RECORDS SHOWN Start Marker

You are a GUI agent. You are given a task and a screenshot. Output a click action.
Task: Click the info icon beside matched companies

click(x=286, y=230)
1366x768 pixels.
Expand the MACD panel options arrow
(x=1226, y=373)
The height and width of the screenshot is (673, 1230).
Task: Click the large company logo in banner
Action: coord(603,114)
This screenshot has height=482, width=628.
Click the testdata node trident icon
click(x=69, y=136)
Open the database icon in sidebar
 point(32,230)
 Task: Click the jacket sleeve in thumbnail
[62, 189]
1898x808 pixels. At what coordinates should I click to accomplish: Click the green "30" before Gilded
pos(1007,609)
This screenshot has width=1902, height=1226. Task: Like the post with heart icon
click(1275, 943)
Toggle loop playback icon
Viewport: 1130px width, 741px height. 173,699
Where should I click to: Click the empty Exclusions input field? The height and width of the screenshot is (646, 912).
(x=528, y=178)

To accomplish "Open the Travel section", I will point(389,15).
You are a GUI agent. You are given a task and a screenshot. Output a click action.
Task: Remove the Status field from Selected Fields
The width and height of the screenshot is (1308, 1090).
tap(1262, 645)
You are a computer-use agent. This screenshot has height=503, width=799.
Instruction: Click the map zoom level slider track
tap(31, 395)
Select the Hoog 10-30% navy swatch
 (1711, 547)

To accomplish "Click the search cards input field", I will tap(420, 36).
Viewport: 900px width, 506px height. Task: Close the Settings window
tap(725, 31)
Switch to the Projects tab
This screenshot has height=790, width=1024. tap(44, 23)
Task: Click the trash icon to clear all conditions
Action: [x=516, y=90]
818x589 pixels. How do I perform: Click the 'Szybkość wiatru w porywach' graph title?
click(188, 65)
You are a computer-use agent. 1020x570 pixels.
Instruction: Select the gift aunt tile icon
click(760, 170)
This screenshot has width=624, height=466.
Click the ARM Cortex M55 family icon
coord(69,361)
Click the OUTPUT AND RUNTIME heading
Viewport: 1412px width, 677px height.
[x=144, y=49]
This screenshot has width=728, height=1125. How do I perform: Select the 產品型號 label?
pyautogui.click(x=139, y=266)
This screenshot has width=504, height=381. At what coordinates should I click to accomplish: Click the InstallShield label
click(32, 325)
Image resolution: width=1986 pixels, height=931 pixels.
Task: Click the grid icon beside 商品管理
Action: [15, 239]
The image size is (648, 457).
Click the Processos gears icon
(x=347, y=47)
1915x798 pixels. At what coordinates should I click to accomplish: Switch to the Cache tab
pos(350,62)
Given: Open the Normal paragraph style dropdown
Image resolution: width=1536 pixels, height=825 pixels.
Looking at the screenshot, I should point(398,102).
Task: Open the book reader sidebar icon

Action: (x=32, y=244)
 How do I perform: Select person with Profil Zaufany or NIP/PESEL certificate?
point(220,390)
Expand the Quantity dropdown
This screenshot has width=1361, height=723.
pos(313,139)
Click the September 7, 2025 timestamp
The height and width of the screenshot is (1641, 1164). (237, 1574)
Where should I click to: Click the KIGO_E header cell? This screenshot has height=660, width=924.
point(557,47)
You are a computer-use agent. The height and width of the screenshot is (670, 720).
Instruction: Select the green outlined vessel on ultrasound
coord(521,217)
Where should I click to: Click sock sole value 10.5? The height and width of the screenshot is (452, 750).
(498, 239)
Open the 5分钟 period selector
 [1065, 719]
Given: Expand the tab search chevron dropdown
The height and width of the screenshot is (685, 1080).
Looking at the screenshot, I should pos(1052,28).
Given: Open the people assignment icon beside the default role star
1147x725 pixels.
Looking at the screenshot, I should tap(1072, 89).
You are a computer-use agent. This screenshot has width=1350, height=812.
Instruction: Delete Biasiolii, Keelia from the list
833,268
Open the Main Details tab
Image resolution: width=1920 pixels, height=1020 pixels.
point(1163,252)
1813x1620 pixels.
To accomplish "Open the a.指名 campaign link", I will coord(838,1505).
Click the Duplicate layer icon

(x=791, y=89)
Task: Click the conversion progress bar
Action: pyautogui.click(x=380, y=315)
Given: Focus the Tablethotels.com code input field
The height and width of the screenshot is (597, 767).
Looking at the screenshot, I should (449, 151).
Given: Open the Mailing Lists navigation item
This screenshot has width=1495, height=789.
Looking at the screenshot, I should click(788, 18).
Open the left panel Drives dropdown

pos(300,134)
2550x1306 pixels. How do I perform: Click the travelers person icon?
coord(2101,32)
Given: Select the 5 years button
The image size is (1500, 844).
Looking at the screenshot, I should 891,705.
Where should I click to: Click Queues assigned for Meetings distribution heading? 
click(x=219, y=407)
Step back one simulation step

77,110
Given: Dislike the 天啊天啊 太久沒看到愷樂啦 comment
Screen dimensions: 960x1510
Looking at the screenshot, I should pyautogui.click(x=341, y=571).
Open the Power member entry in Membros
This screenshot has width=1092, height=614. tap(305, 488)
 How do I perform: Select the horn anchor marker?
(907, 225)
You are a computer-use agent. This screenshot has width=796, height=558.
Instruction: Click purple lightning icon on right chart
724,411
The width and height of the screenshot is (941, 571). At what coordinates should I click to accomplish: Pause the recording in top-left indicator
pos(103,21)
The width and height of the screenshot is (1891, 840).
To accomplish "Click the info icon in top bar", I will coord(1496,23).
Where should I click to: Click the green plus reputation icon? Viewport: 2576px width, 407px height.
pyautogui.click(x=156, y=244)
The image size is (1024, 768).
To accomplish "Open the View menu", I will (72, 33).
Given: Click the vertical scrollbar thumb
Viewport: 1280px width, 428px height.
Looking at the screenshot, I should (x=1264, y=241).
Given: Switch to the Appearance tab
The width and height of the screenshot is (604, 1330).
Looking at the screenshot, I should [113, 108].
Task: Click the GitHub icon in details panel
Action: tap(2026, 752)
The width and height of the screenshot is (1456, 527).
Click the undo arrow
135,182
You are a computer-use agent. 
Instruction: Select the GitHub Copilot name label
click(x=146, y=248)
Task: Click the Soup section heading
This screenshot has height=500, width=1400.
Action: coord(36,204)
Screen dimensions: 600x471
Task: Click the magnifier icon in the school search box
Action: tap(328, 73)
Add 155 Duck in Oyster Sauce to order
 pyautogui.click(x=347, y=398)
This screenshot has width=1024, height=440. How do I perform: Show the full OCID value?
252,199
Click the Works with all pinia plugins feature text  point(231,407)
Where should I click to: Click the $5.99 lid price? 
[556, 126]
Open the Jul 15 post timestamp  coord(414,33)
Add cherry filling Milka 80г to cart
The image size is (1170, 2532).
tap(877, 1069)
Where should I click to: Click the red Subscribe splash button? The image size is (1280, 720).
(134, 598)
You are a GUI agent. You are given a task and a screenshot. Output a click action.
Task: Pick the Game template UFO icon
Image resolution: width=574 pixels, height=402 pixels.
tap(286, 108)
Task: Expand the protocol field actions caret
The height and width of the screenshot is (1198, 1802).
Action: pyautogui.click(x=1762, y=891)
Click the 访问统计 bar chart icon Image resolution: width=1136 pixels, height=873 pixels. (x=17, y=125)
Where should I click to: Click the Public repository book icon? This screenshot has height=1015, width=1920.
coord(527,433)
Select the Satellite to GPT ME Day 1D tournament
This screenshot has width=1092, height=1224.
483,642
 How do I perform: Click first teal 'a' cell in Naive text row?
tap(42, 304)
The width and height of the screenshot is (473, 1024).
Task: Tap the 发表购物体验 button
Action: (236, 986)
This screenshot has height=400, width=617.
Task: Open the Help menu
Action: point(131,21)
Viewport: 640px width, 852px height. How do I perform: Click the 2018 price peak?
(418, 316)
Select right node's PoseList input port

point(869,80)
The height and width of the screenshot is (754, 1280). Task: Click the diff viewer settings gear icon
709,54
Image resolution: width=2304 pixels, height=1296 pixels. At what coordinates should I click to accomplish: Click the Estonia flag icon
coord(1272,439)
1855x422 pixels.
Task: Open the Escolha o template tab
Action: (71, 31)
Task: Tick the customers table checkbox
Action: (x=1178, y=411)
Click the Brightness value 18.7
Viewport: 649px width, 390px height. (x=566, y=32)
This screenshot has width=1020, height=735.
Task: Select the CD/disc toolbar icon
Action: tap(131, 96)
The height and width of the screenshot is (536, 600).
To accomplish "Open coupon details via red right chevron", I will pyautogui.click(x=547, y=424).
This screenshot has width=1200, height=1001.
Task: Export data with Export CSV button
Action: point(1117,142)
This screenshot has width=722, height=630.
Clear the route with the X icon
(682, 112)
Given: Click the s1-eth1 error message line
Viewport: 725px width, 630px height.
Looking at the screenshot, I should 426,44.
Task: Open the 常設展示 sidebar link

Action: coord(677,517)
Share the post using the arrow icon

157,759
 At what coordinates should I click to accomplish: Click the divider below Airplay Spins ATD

RECORDS SHOWN End Marker

### THE TASK:
Extract all lines of the records above that include "computer".

### RESPONSE AREA:
You are a computer-use agent. This screenshot has height=503, width=799.
You are a computer-use agent. 1020x570 pixels.
You are a computer-use agent. The height and width of the screenshot is (670, 720).
You are a computer-use agent. This screenshot has width=1350, height=812.
You are a computer-use agent. This screenshot has width=796, height=558.
You are a computer-use agent. 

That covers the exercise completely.